Vor Gericht hat er seinen Kampf gewonnen. Trotzdem hat der Sprinter Sprinter Oscar Pistorius sein Olympiaticket für Peking noch nicht sicher. Wie jeder anderer Athlet muss er sich sportlich für die Spiele qualifizieren. Dazu fehlen ihm lediglich ein paar Hundertstel Sekunden.

Der Internationale Sportgerichtshof CAS hatte der Klage des 21-jährigen Südafrikaners stattgegeben und ihn für alle Rennen unbeschränkt startberechtigt erklärt. "Ich kann gar nicht mehr aufhören, vor Glück zu lächeln", freute sich Pistorius nach der Urteilsverkündung, "diese Schlacht hat viel zu lange gedauert."

Er muss die Olympianorm knacken

Pistorius will in Peking über 400 Meter an den Start gehen. Sein größtes Ziel ist es nun, die Olympianorm des Weltverbandes IAAF zu knacken. Sie liegt bei 45,95 Sekunden. So schnell ist Pistorius in seiner Karriere noch nie gelaufen. Seine persönliche Bestzeit steht bei 46,56 Sekunden, aufgestellt am 17. Mai 2007 in Pretoria. Pistorius: "Wenn ich in Peking antreten dürfte, würde ein Traum wahr, den ich so lange geträumt habe. Wenn es nicht klappt, werde ich Anlauf auf London 2012 nehmen."

Pistorius, dessen Frau vor elf Monaten ihr erstes Kind bekam, studiert in Pretoria Betriebswirtschaftslehre. Er kam ohne Wadenbeine zur Welt; mit elf Monaten wurde er knieabwärts amputiert. Dennoch betrieb er schon in jungen Jahren alle möglichen Sportarten, von Rugby über Ringen bis Wasserball, ehe er sich auf Leichtathletik konzentrierte.

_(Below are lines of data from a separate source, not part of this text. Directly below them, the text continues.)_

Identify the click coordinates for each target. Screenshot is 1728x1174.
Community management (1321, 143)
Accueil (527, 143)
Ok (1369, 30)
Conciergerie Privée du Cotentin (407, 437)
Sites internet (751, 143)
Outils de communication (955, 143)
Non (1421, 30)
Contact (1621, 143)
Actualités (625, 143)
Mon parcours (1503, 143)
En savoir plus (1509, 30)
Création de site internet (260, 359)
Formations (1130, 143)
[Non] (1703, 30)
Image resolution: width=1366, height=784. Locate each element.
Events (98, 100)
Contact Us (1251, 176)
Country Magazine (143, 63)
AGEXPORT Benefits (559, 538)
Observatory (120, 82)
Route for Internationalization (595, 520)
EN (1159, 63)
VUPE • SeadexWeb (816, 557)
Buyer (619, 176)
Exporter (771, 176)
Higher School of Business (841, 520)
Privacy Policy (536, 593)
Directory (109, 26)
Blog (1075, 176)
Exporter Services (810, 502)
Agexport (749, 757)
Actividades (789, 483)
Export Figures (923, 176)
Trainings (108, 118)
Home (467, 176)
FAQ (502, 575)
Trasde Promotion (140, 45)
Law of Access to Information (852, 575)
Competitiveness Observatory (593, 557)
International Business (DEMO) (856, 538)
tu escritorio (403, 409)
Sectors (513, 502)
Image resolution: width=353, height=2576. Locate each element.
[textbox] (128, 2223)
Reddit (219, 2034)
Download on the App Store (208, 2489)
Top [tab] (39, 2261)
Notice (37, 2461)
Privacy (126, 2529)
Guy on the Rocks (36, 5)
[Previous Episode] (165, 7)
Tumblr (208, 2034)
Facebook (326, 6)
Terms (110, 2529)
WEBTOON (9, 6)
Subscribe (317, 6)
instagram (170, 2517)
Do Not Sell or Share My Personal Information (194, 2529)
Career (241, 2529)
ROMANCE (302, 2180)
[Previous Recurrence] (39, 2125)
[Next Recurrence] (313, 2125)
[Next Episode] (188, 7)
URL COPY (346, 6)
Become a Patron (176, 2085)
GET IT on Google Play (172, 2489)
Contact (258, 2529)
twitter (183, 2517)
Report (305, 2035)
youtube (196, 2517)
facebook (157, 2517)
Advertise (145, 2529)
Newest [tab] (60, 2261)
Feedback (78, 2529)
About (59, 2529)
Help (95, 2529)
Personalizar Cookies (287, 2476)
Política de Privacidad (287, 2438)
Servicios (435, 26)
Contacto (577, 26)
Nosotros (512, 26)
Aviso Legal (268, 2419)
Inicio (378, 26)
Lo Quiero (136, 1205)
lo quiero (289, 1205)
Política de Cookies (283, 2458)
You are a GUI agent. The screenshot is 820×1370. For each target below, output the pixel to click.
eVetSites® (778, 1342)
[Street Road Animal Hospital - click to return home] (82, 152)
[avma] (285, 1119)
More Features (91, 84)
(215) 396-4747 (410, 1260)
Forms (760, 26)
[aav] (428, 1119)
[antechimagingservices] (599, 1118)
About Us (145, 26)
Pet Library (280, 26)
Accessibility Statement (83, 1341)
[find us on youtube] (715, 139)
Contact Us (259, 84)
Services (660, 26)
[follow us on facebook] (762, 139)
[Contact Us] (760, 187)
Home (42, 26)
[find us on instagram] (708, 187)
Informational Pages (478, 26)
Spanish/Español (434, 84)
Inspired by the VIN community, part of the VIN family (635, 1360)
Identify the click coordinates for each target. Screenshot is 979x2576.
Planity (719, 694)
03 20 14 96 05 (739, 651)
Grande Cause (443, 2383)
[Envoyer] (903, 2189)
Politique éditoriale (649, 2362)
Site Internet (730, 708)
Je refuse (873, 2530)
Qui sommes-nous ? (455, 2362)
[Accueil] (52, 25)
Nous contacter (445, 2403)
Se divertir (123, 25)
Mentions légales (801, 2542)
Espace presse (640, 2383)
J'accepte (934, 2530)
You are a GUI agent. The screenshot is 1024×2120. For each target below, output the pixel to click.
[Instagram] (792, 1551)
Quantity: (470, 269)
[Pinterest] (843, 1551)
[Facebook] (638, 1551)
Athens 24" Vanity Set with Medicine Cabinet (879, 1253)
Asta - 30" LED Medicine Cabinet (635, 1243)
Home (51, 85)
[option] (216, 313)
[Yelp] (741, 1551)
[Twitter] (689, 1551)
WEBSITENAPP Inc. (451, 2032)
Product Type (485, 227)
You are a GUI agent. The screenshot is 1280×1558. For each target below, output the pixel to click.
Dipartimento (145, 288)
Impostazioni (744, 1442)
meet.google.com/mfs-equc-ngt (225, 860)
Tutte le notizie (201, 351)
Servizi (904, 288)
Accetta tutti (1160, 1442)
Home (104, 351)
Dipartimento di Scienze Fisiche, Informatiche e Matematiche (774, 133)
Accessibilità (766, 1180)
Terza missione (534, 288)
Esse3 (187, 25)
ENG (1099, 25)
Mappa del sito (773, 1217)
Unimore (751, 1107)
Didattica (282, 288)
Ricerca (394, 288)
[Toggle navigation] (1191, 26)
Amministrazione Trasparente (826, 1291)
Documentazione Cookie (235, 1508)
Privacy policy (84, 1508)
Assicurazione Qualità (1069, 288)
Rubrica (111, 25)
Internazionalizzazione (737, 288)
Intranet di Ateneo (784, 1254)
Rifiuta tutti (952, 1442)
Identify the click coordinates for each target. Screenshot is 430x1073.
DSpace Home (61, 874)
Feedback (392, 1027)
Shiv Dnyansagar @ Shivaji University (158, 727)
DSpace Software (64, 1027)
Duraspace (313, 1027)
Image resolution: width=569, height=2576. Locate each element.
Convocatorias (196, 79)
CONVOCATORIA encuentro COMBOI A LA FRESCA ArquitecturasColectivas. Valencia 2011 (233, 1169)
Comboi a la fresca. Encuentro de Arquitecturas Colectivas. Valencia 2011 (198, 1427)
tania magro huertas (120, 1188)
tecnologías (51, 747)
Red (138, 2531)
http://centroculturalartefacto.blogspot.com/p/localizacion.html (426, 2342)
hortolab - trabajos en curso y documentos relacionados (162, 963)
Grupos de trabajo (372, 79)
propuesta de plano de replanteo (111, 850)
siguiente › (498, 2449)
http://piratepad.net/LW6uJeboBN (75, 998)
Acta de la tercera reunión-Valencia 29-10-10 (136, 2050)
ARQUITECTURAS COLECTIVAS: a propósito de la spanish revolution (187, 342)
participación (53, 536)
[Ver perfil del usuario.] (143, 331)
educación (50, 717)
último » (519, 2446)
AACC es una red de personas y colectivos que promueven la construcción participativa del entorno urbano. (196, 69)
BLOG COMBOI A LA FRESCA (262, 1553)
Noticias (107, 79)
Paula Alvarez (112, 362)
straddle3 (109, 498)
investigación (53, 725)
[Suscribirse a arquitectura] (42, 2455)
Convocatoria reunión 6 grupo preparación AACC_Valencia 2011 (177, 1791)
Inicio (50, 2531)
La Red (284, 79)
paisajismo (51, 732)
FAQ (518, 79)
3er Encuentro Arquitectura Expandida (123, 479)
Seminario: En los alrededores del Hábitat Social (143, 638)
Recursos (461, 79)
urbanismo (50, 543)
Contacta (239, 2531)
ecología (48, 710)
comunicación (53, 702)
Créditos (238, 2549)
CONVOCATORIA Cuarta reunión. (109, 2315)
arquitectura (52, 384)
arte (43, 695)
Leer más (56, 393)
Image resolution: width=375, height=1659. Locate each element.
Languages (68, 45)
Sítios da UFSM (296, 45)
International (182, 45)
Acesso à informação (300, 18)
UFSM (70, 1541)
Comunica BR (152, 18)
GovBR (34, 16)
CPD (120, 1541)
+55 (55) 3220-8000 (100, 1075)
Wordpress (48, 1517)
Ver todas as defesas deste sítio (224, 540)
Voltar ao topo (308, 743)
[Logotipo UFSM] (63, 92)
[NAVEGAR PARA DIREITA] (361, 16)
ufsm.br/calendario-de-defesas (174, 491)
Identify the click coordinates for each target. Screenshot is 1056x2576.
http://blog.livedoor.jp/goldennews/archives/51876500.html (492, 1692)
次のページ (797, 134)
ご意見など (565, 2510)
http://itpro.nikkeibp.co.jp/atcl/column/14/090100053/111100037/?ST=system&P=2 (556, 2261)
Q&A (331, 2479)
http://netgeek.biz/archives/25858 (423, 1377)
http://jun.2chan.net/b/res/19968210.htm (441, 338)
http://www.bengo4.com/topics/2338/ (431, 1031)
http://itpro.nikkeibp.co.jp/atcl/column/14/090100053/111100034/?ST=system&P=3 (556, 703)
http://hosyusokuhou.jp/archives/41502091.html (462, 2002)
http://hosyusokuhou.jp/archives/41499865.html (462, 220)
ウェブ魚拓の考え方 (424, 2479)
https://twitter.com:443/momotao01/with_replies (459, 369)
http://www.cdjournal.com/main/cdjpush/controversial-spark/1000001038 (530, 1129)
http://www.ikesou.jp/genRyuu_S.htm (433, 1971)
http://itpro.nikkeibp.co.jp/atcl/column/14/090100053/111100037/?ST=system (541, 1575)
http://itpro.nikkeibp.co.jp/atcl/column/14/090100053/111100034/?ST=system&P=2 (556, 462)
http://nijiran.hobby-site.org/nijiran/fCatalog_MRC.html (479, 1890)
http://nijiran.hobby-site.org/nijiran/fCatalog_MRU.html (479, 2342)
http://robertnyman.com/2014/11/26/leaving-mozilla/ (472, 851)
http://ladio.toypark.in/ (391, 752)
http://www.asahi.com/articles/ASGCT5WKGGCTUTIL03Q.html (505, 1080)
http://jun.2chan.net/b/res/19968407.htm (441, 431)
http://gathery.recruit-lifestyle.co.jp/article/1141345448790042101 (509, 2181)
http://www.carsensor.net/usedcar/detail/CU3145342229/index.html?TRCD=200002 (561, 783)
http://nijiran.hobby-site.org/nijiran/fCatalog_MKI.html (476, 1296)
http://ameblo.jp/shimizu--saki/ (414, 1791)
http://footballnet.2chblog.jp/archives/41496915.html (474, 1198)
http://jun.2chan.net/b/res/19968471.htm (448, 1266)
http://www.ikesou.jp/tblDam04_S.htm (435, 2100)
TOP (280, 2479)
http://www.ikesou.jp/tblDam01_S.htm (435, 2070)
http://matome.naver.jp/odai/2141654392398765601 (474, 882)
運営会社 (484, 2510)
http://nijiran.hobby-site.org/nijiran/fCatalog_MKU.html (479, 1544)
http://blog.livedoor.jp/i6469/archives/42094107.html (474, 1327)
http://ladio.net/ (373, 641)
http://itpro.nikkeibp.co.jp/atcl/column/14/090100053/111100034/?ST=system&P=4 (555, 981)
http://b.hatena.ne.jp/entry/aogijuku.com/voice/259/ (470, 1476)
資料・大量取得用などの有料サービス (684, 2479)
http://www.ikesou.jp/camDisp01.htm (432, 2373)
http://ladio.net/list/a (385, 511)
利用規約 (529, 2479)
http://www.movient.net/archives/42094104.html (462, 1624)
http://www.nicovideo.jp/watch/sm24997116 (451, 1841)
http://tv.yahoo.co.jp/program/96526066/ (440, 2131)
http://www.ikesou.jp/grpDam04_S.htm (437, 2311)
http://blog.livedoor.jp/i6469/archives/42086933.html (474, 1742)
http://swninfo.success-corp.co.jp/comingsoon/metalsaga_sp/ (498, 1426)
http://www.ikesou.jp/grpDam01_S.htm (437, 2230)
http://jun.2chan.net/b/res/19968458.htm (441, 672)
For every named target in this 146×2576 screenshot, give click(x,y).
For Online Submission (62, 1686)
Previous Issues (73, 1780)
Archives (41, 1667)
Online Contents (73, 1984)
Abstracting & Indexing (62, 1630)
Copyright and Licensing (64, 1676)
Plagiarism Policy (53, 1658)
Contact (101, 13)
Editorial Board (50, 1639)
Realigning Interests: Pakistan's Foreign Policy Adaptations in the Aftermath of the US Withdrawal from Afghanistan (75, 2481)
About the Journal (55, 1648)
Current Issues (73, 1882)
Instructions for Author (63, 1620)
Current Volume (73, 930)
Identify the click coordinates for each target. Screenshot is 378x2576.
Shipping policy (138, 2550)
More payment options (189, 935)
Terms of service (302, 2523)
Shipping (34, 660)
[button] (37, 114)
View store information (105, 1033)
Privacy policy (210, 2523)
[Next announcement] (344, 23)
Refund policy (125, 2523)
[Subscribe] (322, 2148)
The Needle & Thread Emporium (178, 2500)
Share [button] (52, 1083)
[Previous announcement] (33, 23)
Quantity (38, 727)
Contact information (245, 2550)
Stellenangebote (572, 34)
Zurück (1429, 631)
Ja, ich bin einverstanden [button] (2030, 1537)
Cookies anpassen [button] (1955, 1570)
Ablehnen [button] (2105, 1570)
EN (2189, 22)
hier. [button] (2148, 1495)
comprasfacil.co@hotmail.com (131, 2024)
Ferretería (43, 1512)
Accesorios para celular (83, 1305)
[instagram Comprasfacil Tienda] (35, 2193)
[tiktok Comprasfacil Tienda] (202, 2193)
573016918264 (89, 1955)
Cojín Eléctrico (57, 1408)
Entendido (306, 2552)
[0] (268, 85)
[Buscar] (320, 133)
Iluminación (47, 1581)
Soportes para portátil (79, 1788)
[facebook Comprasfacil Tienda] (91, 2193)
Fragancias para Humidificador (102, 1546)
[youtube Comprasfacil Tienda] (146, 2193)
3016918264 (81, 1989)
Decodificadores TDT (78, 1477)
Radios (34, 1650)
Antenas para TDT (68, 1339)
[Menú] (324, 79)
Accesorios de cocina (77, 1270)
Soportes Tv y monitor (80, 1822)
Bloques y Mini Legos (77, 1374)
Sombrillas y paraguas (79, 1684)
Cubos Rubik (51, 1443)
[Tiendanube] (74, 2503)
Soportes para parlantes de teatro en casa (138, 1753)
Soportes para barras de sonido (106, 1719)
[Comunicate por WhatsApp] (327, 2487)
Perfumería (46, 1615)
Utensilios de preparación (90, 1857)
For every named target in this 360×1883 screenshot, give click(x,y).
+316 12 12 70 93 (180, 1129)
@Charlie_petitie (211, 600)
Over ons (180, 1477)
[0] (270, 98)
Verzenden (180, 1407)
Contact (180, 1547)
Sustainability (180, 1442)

Zweite Chance: die 4 x 400-Meter Staffel

Sollte ihm die Einzel-Qualifikation für Peking nicht gelingen, bliebe ihm noch eine zweite Chance als Mitglied der 400-m-Staffel. Dafür werden die 16 besten Teams der Welt zugelassen. Allerdings zählte Südafrika 2007 nicht zu diesem Kreis.

Auch der Weltverband IAAF hat das CAS-Urteil inzwischen akzeptiert: "Pistorius ist überall willkommen, wo immer er jetzt starten will. Natürlich auch in Peking, wenn er sich sportlich qualifiziert", erklärte IAAF-Präsident Lamine Diack und nannte den Athleten einen "inspirierenden Menschen". Der Weltverband hatte den Mann aus Pretoria am 14. Januar unter Bezug auf Regel 144.2 für alle Wettbewerbe mit Nichtbehinderten gesperrt. Grundlage war ein Gutachten des Biomechanik-Professors Gert-Peter Brüggemann aus Köln, der ausführte, dass die hochtechnologisierten Carbonprothesen ("Cheetas"), mit denen Pistorius sprintet, ihm einen zu großen Vorteil gegenüber normalen Athleten verschaffen würden. Doch die Richter folgten dieser Argumentation nicht.

Ausdrücklich stellte der CAS aber fest, dass es sich um ein Einzelfall-Urteil handele. Es könne zudem revidiert werden, wenn neue wissenschaftliche Erkenntnisse vorlägen. Bei den Paralympics 2004 in Athen hatte Pistorius Gold über 200 m und Bronze über 100 m geholt. Außerdem hält der Südafrikaner, der sich selbst einmal als "Schnellster auf keinen Beinen" bezeichnet hatte, den Behinderten-Weltrekord über 100, 200 und 400 Meter.